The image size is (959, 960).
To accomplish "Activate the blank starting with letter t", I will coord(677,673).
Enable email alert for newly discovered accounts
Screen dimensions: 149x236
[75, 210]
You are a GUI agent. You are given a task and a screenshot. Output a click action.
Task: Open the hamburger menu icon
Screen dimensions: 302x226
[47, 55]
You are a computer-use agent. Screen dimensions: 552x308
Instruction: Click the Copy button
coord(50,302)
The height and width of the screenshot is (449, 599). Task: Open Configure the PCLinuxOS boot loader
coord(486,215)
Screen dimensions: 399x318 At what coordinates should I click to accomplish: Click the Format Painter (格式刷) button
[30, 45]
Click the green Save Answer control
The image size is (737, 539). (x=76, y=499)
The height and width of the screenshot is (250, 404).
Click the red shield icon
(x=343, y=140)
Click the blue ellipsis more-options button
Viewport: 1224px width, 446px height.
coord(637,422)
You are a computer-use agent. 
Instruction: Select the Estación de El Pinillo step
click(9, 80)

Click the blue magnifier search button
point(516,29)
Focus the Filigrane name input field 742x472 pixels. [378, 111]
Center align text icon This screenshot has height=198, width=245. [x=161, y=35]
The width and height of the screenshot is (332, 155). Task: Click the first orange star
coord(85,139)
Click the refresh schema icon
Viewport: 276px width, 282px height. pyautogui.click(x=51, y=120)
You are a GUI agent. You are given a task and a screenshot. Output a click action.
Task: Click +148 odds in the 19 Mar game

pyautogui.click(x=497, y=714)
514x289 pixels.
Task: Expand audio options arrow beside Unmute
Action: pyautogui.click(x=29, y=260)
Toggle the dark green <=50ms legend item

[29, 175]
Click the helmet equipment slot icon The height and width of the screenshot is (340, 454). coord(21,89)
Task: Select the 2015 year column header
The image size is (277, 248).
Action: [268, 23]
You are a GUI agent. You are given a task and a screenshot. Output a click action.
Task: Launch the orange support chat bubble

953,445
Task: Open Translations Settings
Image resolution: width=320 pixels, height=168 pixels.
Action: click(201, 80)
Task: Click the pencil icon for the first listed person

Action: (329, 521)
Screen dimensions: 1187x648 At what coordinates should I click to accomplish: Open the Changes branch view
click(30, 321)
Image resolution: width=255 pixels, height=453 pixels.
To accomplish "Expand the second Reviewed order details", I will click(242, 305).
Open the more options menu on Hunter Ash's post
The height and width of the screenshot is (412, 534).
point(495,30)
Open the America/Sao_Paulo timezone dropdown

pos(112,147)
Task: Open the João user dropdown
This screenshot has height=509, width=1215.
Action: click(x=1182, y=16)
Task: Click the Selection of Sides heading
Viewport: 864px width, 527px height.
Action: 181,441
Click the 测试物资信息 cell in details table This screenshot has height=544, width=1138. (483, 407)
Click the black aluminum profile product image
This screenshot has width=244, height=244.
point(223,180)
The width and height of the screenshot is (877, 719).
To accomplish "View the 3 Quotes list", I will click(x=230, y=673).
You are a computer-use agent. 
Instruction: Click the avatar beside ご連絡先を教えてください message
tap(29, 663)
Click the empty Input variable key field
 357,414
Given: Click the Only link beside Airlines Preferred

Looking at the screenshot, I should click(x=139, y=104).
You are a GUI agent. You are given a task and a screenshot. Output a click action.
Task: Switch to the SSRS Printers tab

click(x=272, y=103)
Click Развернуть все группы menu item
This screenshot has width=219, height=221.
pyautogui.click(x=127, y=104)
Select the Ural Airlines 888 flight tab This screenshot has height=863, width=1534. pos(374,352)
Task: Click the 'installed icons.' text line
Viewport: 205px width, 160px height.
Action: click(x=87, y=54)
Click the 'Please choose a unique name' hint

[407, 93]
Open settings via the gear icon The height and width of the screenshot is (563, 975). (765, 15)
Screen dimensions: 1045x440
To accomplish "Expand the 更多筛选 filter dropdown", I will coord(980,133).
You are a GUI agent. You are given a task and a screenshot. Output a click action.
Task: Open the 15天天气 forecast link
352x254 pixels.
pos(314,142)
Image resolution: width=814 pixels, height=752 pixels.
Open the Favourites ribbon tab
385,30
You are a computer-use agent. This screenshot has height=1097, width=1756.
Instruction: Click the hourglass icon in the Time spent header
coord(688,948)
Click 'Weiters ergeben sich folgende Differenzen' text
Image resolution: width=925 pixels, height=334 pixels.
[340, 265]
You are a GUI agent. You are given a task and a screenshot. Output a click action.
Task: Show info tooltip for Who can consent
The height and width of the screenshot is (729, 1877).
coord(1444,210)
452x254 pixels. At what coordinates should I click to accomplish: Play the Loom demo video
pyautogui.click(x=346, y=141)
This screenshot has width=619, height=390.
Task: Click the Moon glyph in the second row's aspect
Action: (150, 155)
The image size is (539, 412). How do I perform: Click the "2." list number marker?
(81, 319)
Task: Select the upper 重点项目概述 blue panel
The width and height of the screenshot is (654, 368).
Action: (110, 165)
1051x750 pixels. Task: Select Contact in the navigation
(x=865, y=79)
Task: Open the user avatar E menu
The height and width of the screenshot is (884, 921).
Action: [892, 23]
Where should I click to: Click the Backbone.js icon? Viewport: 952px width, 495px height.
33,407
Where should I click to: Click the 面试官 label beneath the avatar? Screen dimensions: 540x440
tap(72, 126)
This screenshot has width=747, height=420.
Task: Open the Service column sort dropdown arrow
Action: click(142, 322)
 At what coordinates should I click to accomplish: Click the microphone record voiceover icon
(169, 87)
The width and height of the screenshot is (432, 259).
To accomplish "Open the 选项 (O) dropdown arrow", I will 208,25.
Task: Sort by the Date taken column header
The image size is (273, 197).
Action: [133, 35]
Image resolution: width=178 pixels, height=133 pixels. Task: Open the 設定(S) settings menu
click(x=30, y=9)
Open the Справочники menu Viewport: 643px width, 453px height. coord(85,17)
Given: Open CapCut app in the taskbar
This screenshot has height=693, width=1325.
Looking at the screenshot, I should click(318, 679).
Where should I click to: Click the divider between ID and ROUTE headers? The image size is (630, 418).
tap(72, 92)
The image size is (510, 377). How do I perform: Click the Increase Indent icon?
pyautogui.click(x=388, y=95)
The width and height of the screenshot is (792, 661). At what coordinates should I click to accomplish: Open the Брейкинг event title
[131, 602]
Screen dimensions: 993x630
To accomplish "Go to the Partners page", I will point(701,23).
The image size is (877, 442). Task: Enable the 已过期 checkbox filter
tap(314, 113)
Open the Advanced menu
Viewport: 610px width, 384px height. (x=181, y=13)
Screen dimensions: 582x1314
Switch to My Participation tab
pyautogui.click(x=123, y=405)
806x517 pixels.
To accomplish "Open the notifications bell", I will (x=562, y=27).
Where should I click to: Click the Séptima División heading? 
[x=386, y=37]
● ● ●
__WORK ITEM__. Retype the material precisely, leaving out no line.

__RESPONSE BOX__.
The image size is (959, 960).
To accomplish "Activate the blank starting with letter t", I will coord(677,673).
Enable email alert for newly discovered accounts
Screen dimensions: 149x236
[75, 210]
You are a GUI agent. You are given a task and a screenshot. Output a click action.
Task: Open the hamburger menu icon
Screen dimensions: 302x226
[47, 55]
You are a computer-use agent. Screen dimensions: 552x308
Instruction: Click the Copy button
coord(50,302)
The height and width of the screenshot is (449, 599). Task: Open Configure the PCLinuxOS boot loader
coord(486,215)
Screen dimensions: 399x318 At what coordinates should I click to accomplish: Click the Format Painter (格式刷) button
[30, 45]
Click the green Save Answer control
The image size is (737, 539). (x=76, y=499)
The height and width of the screenshot is (250, 404).
Click the red shield icon
(x=343, y=140)
Click the blue ellipsis more-options button
Viewport: 1224px width, 446px height.
coord(637,422)
You are a computer-use agent. 
Instruction: Select the Estación de El Pinillo step
click(9, 80)

Click the blue magnifier search button
point(516,29)
Focus the Filigrane name input field 742x472 pixels. [378, 111]
Center align text icon This screenshot has height=198, width=245. [x=161, y=35]
The width and height of the screenshot is (332, 155). Task: Click the first orange star
coord(85,139)
Click the refresh schema icon
Viewport: 276px width, 282px height. pyautogui.click(x=51, y=120)
You are a GUI agent. You are given a task and a screenshot. Output a click action.
Task: Click +148 odds in the 19 Mar game

pyautogui.click(x=497, y=714)
514x289 pixels.
Task: Expand audio options arrow beside Unmute
Action: pyautogui.click(x=29, y=260)
Toggle the dark green <=50ms legend item

[29, 175]
Click the helmet equipment slot icon The height and width of the screenshot is (340, 454). coord(21,89)
Task: Select the 2015 year column header
The image size is (277, 248).
Action: [268, 23]
You are a GUI agent. You are given a task and a screenshot. Output a click action.
Task: Launch the orange support chat bubble

953,445
Task: Open Translations Settings
Image resolution: width=320 pixels, height=168 pixels.
Action: click(201, 80)
Task: Click the pencil icon for the first listed person

Action: (329, 521)
Screen dimensions: 1187x648 At what coordinates should I click to accomplish: Open the Changes branch view
click(30, 321)
Image resolution: width=255 pixels, height=453 pixels.
To accomplish "Expand the second Reviewed order details", I will click(242, 305).
Open the more options menu on Hunter Ash's post
The height and width of the screenshot is (412, 534).
point(495,30)
Open the America/Sao_Paulo timezone dropdown

pos(112,147)
Task: Open the João user dropdown
This screenshot has height=509, width=1215.
Action: click(x=1182, y=16)
Task: Click the Selection of Sides heading
Viewport: 864px width, 527px height.
Action: 181,441
Click the 测试物资信息 cell in details table This screenshot has height=544, width=1138. (483, 407)
Click the black aluminum profile product image
This screenshot has width=244, height=244.
point(223,180)
The width and height of the screenshot is (877, 719).
To accomplish "View the 3 Quotes list", I will click(x=230, y=673).
You are a computer-use agent. 
Instruction: Click the avatar beside ご連絡先を教えてください message
tap(29, 663)
Click the empty Input variable key field
 357,414
Given: Click the Only link beside Airlines Preferred

Looking at the screenshot, I should click(x=139, y=104).
You are a GUI agent. You are given a task and a screenshot. Output a click action.
Task: Switch to the SSRS Printers tab

click(x=272, y=103)
Click Развернуть все группы menu item
This screenshot has width=219, height=221.
pyautogui.click(x=127, y=104)
Select the Ural Airlines 888 flight tab This screenshot has height=863, width=1534. pos(374,352)
Task: Click the 'installed icons.' text line
Viewport: 205px width, 160px height.
Action: click(x=87, y=54)
Click the 'Please choose a unique name' hint

[407, 93]
Open settings via the gear icon The height and width of the screenshot is (563, 975). (765, 15)
Screen dimensions: 1045x440
To accomplish "Expand the 更多筛选 filter dropdown", I will coord(980,133).
You are a GUI agent. You are given a task and a screenshot. Output a click action.
Task: Open the 15天天气 forecast link
352x254 pixels.
pos(314,142)
Image resolution: width=814 pixels, height=752 pixels.
Open the Favourites ribbon tab
385,30
You are a computer-use agent. This screenshot has height=1097, width=1756.
Instruction: Click the hourglass icon in the Time spent header
coord(688,948)
Click 'Weiters ergeben sich folgende Differenzen' text
Image resolution: width=925 pixels, height=334 pixels.
[340, 265]
You are a GUI agent. You are given a task and a screenshot. Output a click action.
Task: Show info tooltip for Who can consent
The height and width of the screenshot is (729, 1877).
coord(1444,210)
452x254 pixels. At what coordinates should I click to accomplish: Play the Loom demo video
pyautogui.click(x=346, y=141)
This screenshot has width=619, height=390.
Task: Click the Moon glyph in the second row's aspect
Action: (150, 155)
The image size is (539, 412). How do I perform: Click the "2." list number marker?
(81, 319)
Task: Select the upper 重点项目概述 blue panel
The width and height of the screenshot is (654, 368).
Action: (110, 165)
1051x750 pixels. Task: Select Contact in the navigation
(x=865, y=79)
Task: Open the user avatar E menu
The height and width of the screenshot is (884, 921).
Action: [892, 23]
Where should I click to: Click the Backbone.js icon? Viewport: 952px width, 495px height.
33,407
Where should I click to: Click the 面试官 label beneath the avatar? Screen dimensions: 540x440
tap(72, 126)
This screenshot has width=747, height=420.
Task: Open the Service column sort dropdown arrow
Action: click(142, 322)
 At what coordinates should I click to accomplish: Click the microphone record voiceover icon
(169, 87)
The width and height of the screenshot is (432, 259).
To accomplish "Open the 选项 (O) dropdown arrow", I will 208,25.
Task: Sort by the Date taken column header
The image size is (273, 197).
Action: [133, 35]
Image resolution: width=178 pixels, height=133 pixels. Task: Open the 設定(S) settings menu
click(x=30, y=9)
Open the Справочники menu Viewport: 643px width, 453px height. coord(85,17)
Given: Open CapCut app in the taskbar
This screenshot has height=693, width=1325.
Looking at the screenshot, I should click(318, 679).
Where should I click to: Click the divider between ID and ROUTE headers? The image size is (630, 418).
tap(72, 92)
The image size is (510, 377). How do I perform: Click the Increase Indent icon?
pyautogui.click(x=388, y=95)
The width and height of the screenshot is (792, 661). At what coordinates should I click to accomplish: Open the Брейкинг event title
[131, 602]
Screen dimensions: 993x630
To accomplish "Go to the Partners page", I will point(701,23).
The image size is (877, 442). Task: Enable the 已过期 checkbox filter
tap(314, 113)
Open the Advanced menu
Viewport: 610px width, 384px height. (x=181, y=13)
Screen dimensions: 582x1314
Switch to My Participation tab
pyautogui.click(x=123, y=405)
806x517 pixels.
To accomplish "Open the notifications bell", I will (x=562, y=27).
Where should I click to: Click the Séptima División heading? 
[x=386, y=37]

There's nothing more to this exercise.